## BEGIN DATASET RECORDS

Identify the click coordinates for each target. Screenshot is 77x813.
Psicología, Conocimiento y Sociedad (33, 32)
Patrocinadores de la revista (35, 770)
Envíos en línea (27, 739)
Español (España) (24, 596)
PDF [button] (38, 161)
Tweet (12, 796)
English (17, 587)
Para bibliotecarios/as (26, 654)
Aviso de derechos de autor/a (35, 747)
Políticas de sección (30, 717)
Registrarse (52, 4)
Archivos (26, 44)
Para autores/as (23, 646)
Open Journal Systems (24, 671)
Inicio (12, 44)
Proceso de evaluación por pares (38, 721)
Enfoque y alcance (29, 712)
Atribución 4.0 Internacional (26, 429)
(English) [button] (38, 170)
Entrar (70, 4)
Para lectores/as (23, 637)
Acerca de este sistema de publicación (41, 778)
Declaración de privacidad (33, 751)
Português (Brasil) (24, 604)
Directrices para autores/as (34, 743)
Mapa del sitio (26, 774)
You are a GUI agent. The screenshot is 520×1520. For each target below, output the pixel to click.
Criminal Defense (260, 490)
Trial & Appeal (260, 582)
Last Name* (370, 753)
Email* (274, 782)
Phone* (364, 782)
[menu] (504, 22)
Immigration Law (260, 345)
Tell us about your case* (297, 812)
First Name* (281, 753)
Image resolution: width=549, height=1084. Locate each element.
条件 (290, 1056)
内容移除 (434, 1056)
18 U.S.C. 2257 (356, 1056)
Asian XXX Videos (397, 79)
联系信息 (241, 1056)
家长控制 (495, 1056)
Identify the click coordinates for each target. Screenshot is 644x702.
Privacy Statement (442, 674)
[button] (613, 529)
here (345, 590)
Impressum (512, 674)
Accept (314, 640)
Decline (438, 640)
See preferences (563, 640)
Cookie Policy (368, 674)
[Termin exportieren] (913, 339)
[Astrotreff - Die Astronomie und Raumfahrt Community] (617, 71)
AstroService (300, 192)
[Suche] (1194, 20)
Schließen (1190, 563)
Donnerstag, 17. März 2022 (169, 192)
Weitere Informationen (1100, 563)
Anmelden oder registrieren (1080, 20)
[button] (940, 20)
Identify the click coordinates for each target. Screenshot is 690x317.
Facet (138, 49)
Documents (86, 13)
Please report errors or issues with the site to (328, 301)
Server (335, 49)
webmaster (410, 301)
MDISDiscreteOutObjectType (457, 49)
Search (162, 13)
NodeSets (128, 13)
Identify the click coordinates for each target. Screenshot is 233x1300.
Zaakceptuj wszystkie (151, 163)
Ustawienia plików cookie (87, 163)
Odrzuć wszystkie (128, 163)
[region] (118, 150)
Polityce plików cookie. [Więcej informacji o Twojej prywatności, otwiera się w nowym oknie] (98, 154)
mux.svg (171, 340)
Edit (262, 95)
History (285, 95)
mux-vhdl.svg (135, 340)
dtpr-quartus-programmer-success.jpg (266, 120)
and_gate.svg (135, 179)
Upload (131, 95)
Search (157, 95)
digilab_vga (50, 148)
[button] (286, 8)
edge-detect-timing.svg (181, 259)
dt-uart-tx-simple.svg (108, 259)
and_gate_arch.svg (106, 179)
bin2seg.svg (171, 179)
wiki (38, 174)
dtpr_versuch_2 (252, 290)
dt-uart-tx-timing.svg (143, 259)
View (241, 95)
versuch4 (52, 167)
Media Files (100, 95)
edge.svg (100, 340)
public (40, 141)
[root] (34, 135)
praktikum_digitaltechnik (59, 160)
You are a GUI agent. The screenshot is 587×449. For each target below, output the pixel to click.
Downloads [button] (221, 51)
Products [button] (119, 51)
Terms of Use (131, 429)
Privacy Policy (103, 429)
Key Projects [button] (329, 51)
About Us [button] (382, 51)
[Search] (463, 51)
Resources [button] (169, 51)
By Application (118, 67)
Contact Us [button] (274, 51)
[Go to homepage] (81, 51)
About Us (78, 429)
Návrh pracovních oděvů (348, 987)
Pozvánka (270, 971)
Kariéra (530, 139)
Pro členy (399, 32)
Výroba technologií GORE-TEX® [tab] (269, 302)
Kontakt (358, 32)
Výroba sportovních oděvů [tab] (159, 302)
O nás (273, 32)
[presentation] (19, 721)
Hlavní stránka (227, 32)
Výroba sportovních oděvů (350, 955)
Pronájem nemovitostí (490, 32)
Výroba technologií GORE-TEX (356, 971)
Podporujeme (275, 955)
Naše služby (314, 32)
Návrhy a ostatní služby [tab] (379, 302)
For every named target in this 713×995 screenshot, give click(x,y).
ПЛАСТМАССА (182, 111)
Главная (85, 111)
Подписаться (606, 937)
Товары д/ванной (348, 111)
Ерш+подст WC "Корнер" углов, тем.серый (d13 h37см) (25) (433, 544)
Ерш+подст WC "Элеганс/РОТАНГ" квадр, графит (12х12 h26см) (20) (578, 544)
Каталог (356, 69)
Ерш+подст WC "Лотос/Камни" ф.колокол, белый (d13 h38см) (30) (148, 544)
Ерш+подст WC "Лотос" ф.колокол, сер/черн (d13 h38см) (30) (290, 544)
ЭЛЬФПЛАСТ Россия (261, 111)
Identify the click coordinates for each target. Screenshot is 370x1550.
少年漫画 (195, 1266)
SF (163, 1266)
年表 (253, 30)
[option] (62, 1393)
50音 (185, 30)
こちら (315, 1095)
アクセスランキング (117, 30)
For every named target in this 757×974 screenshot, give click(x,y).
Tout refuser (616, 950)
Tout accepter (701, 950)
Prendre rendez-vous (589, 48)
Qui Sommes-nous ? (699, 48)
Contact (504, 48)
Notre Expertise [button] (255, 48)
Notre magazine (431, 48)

## END DATASET RECORDS

» **THE EXERCISE**:
Return every line above word for word, from the first to the last.

» **FINISHED TASK**:
Identify the click coordinates for each target. Screenshot is 77x813.
Psicología, Conocimiento y Sociedad (33, 32)
Patrocinadores de la revista (35, 770)
Envíos en línea (27, 739)
Español (España) (24, 596)
PDF [button] (38, 161)
Tweet (12, 796)
English (17, 587)
Para bibliotecarios/as (26, 654)
Aviso de derechos de autor/a (35, 747)
Políticas de sección (30, 717)
Registrarse (52, 4)
Archivos (26, 44)
Para autores/as (23, 646)
Open Journal Systems (24, 671)
Inicio (12, 44)
Proceso de evaluación por pares (38, 721)
Enfoque y alcance (29, 712)
Atribución 4.0 Internacional (26, 429)
(English) [button] (38, 170)
Entrar (70, 4)
Para lectores/as (23, 637)
Acerca de este sistema de publicación (41, 778)
Declaración de privacidad (33, 751)
Português (Brasil) (24, 604)
Directrices para autores/as (34, 743)
Mapa del sitio (26, 774)
You are a GUI agent. The screenshot is 520×1520. For each target below, output the pixel to click.
Criminal Defense (260, 490)
Trial & Appeal (260, 582)
Last Name* (370, 753)
Email* (274, 782)
Phone* (364, 782)
[menu] (504, 22)
Immigration Law (260, 345)
Tell us about your case* (297, 812)
First Name* (281, 753)
Image resolution: width=549, height=1084. Locate each element.
条件 (290, 1056)
内容移除 (434, 1056)
18 U.S.C. 2257 (356, 1056)
Asian XXX Videos (397, 79)
联系信息 (241, 1056)
家长控制 (495, 1056)
Identify the click coordinates for each target. Screenshot is 644x702.
Privacy Statement (442, 674)
[button] (613, 529)
here (345, 590)
Impressum (512, 674)
Accept (314, 640)
Decline (438, 640)
See preferences (563, 640)
Cookie Policy (368, 674)
[Termin exportieren] (913, 339)
[Astrotreff - Die Astronomie und Raumfahrt Community] (617, 71)
AstroService (300, 192)
[Suche] (1194, 20)
Schließen (1190, 563)
Donnerstag, 17. März 2022 (169, 192)
Weitere Informationen (1100, 563)
Anmelden oder registrieren (1080, 20)
[button] (940, 20)
Identify the click coordinates for each target. Screenshot is 690x317.
Facet (138, 49)
Documents (86, 13)
Please report errors or issues with the site to (328, 301)
Server (335, 49)
webmaster (410, 301)
MDISDiscreteOutObjectType (457, 49)
Search (162, 13)
NodeSets (128, 13)
Identify the click coordinates for each target. Screenshot is 233x1300.
Zaakceptuj wszystkie (151, 163)
Ustawienia plików cookie (87, 163)
Odrzuć wszystkie (128, 163)
[region] (118, 150)
Polityce plików cookie. [Więcej informacji o Twojej prywatności, otwiera się w nowym oknie] (98, 154)
mux.svg (171, 340)
Edit (262, 95)
History (285, 95)
mux-vhdl.svg (135, 340)
dtpr-quartus-programmer-success.jpg (266, 120)
and_gate.svg (135, 179)
Upload (131, 95)
Search (157, 95)
digilab_vga (50, 148)
[button] (286, 8)
edge-detect-timing.svg (181, 259)
dt-uart-tx-simple.svg (108, 259)
and_gate_arch.svg (106, 179)
bin2seg.svg (171, 179)
wiki (38, 174)
dtpr_versuch_2 (252, 290)
dt-uart-tx-timing.svg (143, 259)
View (241, 95)
versuch4 (52, 167)
Media Files (100, 95)
edge.svg (100, 340)
public (40, 141)
[root] (34, 135)
praktikum_digitaltechnik (59, 160)
You are a GUI agent. The screenshot is 587×449. For each target below, output the pixel to click.
Downloads [button] (221, 51)
Products [button] (119, 51)
Terms of Use (131, 429)
Privacy Policy (103, 429)
Key Projects [button] (329, 51)
About Us [button] (382, 51)
[Search] (463, 51)
Resources [button] (169, 51)
By Application (118, 67)
Contact Us [button] (274, 51)
[Go to homepage] (81, 51)
About Us (78, 429)
Návrh pracovních oděvů (348, 987)
Pozvánka (270, 971)
Kariéra (530, 139)
Pro členy (399, 32)
Výroba technologií GORE-TEX® [tab] (269, 302)
Kontakt (358, 32)
Výroba sportovních oděvů [tab] (159, 302)
O nás (273, 32)
[presentation] (19, 721)
Hlavní stránka (227, 32)
Výroba sportovních oděvů (350, 955)
Pronájem nemovitostí (490, 32)
Výroba technologií GORE-TEX (356, 971)
Podporujeme (275, 955)
Naše služby (314, 32)
Návrhy a ostatní služby [tab] (379, 302)
For every named target in this 713×995 screenshot, give click(x,y).
ПЛАСТМАССА (182, 111)
Главная (85, 111)
Подписаться (606, 937)
Товары д/ванной (348, 111)
Ерш+подст WC "Корнер" углов, тем.серый (d13 h37см) (25) (433, 544)
Ерш+подст WC "Элеганс/РОТАНГ" квадр, графит (12х12 h26см) (20) (578, 544)
Каталог (356, 69)
Ерш+подст WC "Лотос/Камни" ф.колокол, белый (d13 h38см) (30) (148, 544)
Ерш+подст WC "Лотос" ф.колокол, сер/черн (d13 h38см) (30) (290, 544)
ЭЛЬФПЛАСТ Россия (261, 111)
Identify the click coordinates for each target. Screenshot is 370x1550.
少年漫画 (195, 1266)
SF (163, 1266)
年表 (253, 30)
[option] (62, 1393)
50音 (185, 30)
こちら (315, 1095)
アクセスランキング (117, 30)
For every named target in this 757×974 screenshot, give click(x,y).
Tout refuser (616, 950)
Tout accepter (701, 950)
Prendre rendez-vous (589, 48)
Qui Sommes-nous ? (699, 48)
Contact (504, 48)
Notre Expertise [button] (255, 48)
Notre magazine (431, 48)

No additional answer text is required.